Bearing these in mind, do make sure to apply for your camping permit at least a week in advance before your camping trip. The authorities there are vigilant when it comes to checking printed out camping permits so you may get fined if you don’t have yours on hand!

St John's Island Turtle Lodge. Photo by Singapore Land Authority.

6. St John’s Island

St John’s Island offers campers two choices of either camping out in the open, or a stay in one of their camping lodges; the Dolphin Lodge and Turtle Lodge.

The Dolphin and Turtle lodge takes on a hostel-like setting where several single beds line a long hallway. Some conveniences of camping in the lodge include readily available cooking, shower, and toilet facilities, and BBQ pits. It’s definitely a sight that most NS-men would find familiar!

St John's Island Turtle Lodge bunk hall. Photo by Singapore Land Authority.

Alternatively, you could also opt to go ahead and pitch your tent in the dedicated camping grounds. You’ll simply have to get your camping permit approved up to 2 weeks in advance.

One downside to St John’s Island is how there are no eateries nor convenience stores around so it’s highly recommended that you bring ample food and water supply for the duration of your camping trip before you depart for St John’s Island via a ferry from the Marina South Pier.

But the best thing about St John’s Island is definitely how its beaches are some of the better ones in Singapore thanks to its crystal clear blue waters and clean, white sand, making it an ideal spot if you’re after a beach camping experience. That said, I’d recommend keeping a continuous watchful eye on your belongings as there have been plenty of monkey and wild cat sightings.

Lazarus Island Camping. Photo by Mingzhe Du.
Lazarus Island Camping. Photo by Mingzhe Du.

7. Lazarus Island

When it comes to camping in Singapore, Lazarus Island is said to be one of the best ones thanks to its newer and cleaner facilities. There are 6 campsites in total that can be found on Lazarus Island, and they all line the coast. Campsite B in particular is a dedicated glamping zone for those after a boujee camping experience.

There is a convenience store available on-site, along with public toilets and vending machines found near the Lazarus Island dock. Even though public toilets are available, the tap water here is non-potable so it’s advised to bring water purifying tablets and a large water vessel to store your water supply.

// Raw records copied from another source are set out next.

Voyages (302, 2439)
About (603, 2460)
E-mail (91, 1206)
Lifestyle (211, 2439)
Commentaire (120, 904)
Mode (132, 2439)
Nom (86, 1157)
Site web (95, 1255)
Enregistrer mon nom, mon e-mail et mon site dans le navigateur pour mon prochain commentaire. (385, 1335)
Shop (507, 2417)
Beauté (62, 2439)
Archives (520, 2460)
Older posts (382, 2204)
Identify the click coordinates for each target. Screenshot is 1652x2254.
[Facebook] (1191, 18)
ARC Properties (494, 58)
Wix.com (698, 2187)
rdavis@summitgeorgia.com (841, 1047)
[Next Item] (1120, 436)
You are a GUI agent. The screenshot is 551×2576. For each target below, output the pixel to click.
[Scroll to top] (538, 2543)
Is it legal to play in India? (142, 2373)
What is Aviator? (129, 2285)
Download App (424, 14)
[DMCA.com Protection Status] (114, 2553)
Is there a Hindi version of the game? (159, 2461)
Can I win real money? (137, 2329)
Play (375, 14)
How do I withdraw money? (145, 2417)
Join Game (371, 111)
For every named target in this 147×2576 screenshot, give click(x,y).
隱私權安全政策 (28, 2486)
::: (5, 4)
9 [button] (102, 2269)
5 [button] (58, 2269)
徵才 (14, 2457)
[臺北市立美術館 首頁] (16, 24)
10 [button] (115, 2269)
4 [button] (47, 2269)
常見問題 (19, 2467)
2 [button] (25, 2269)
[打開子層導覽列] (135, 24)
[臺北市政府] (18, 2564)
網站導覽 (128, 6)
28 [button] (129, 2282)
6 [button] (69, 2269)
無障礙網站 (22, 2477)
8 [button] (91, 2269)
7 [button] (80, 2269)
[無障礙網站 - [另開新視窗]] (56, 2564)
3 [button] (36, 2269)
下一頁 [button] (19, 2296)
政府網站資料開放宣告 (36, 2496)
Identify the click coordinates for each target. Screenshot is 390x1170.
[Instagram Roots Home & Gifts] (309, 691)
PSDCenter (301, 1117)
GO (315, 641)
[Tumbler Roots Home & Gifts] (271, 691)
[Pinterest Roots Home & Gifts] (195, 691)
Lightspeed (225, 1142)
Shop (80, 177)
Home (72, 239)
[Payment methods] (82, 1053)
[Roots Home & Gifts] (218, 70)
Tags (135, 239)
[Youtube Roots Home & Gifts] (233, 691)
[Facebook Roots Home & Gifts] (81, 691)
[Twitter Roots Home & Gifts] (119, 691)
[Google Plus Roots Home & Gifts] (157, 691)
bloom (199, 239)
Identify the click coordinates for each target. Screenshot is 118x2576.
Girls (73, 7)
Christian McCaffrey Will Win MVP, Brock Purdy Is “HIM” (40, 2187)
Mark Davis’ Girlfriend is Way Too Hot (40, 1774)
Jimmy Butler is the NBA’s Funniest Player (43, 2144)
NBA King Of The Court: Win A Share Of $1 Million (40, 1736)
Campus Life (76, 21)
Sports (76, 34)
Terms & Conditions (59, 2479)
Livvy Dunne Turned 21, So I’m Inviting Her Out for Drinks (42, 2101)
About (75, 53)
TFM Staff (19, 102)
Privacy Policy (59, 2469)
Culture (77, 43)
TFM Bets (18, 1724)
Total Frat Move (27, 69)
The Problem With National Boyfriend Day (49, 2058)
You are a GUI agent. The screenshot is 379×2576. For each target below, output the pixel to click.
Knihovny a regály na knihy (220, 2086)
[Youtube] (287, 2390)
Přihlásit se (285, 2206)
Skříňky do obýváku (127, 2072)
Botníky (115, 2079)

Lazarus Island is a popular fishing spot for fishing enthusiasts, and its waters are popular amongst boaters on their yacht who frequent the area to enjoy a bout of water sports like wakeboarding or jet-skiing.

It’s one of the rare places where you can set up a campfire while camping in Singapore, which means comforting campfire cooking and a fun session of s’mores roasting by the campfire. It’s also a fantastic spot for snorkelling, beachside swimming, frisbee, hiking, and cycling. Bonus if you have a kite - you can enjoy kite-flying on the island!

That said, it tends to get rather hot here due to the lack of shade by the coast, so it’s best to bring a portable fan, an extra portable umbrella, and definitely insect repellent as you will encounter mosquitoes and sometimes sandflies.